Long Island Rail Road Company v. United States

193 F. Supp. 795, 1961 U.S. Dist. LEXIS 4314, 1961 WL 106786
CourtDistrict Court, E.D. New York
DecidedApril 20, 1961
DocketCiv. 61 C-145
StatusPublished
Cited by19 cases

This text of 193 F. Supp. 795 (Long Island Rail Road Company v. United States) is published on Counsel Stack Legal Research, covering District Court, E.D. New York primary law. Counsel Stack provides free access to over 12 million legal documents including statutes, case law, regulations, and constitutions.

Bluebook
Long Island Rail Road Company v. United States, 193 F. Supp. 795, 1961 U.S. Dist. LEXIS 4314, 1961 WL 106786 (E.D.N.Y. 1961).

Opinions

FRIENDLY, Circuit Judge.

The Long Island Rail Road Company seeks to enjoin an order of the Interstate Commerce Commission, dated October 7, 1960, which intiated an investigation of a routing restriction in a tariff and suspended the restriction in the meanwhile, and also various procedural orders entered thereafter.
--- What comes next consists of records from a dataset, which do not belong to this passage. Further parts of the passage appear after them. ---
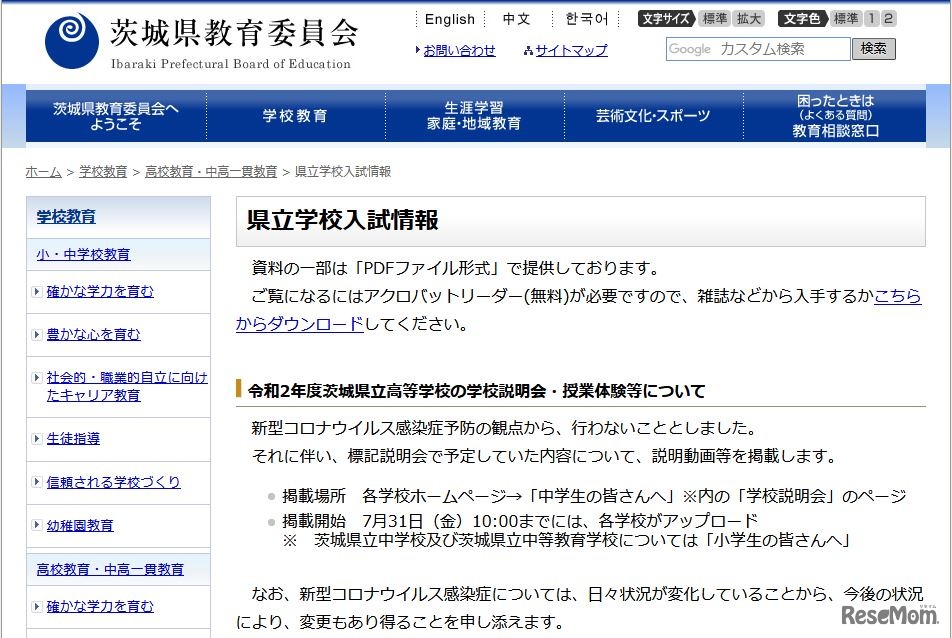952x638 pixels.
Task: Navigate to ホーム via the breadcrumb
Action: (42, 171)
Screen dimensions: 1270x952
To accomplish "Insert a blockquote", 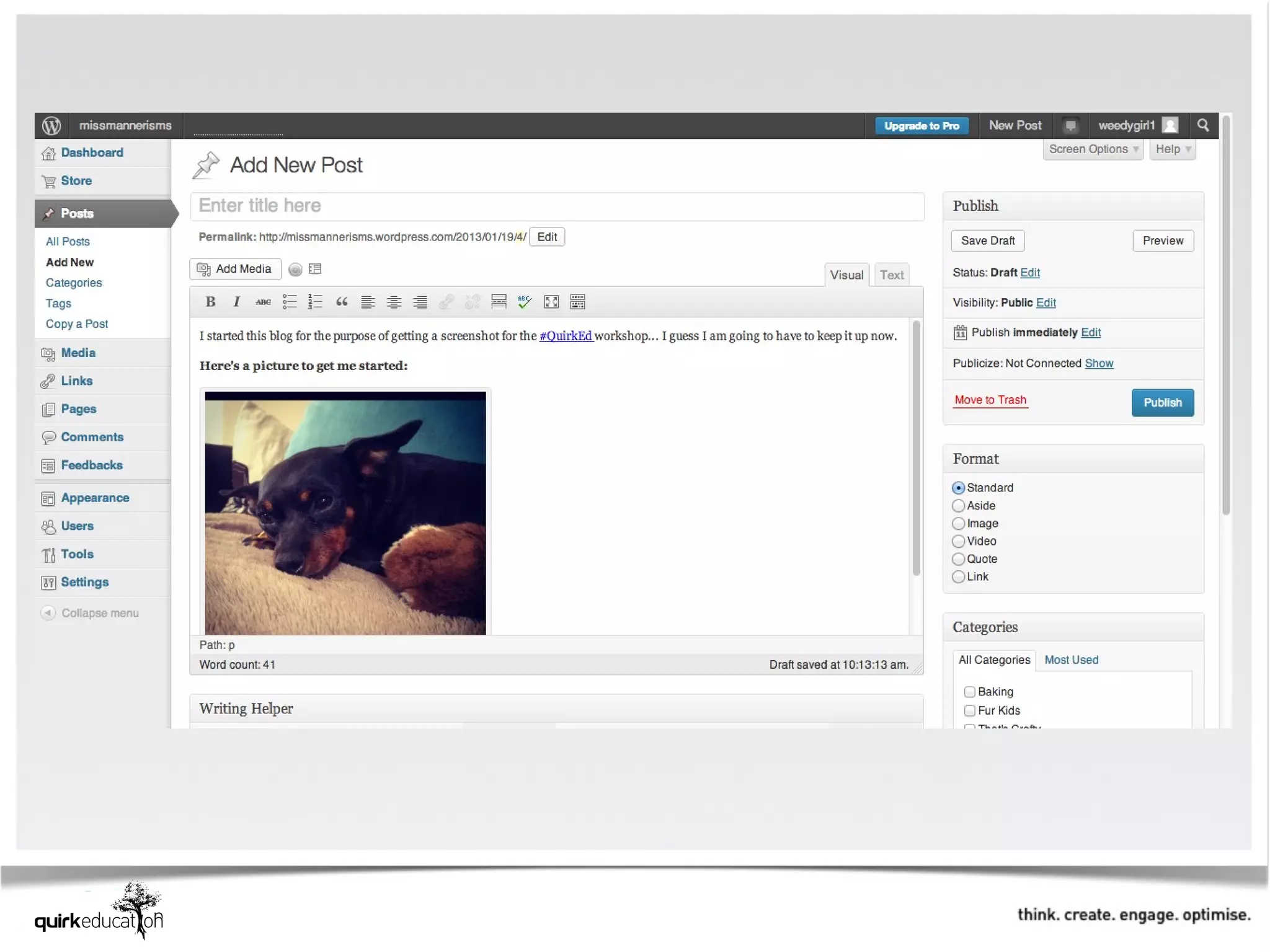I will (x=342, y=302).
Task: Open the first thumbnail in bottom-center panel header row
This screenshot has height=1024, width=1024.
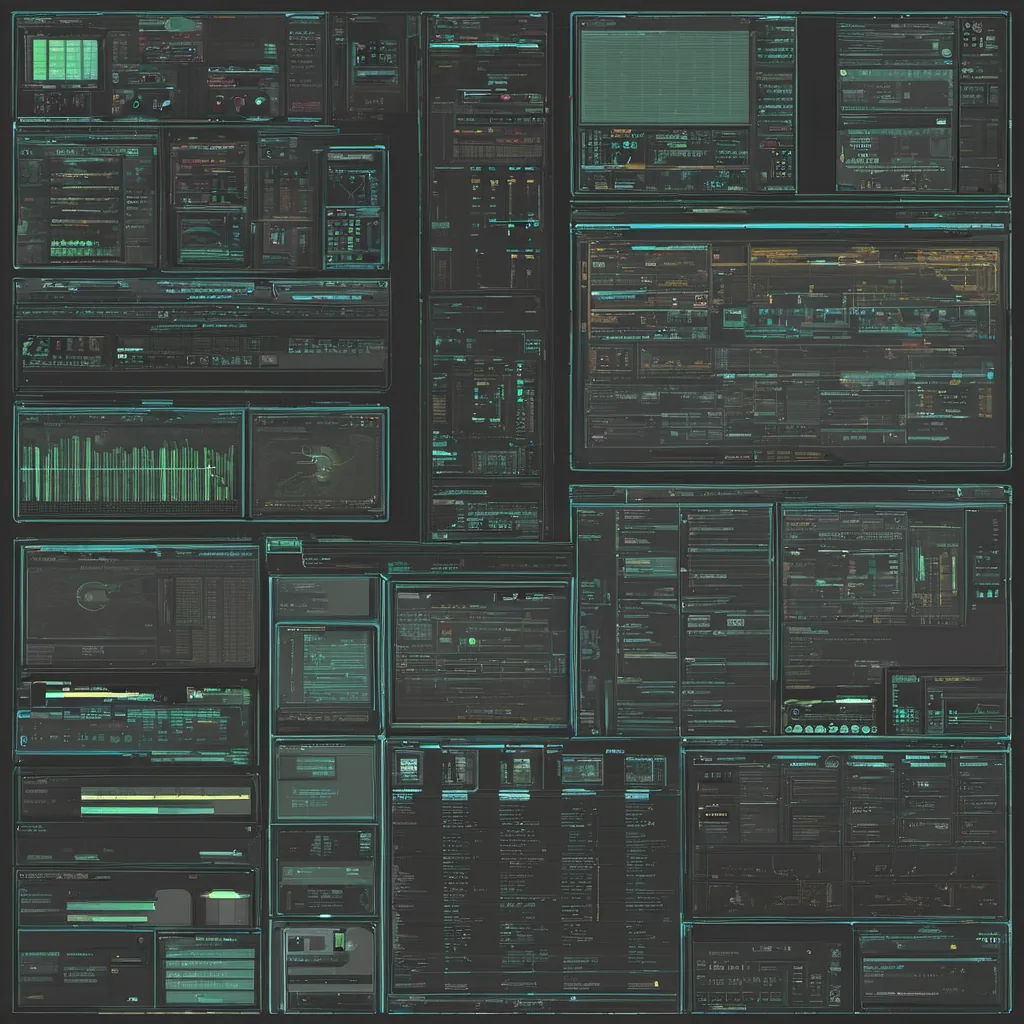Action: click(x=408, y=769)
The Commission and The New York, Chicago and St. Louis Railroad Company, better known as the Nickel Plate, have intervened as defendants. The action has been submitted on the prayers for both temporary and final relief. We hold that we lack jurisdiction to review the procedural orders and that the Long Island has not met the exceedingly stringent standards required to warrant judicial interference with a suspension order.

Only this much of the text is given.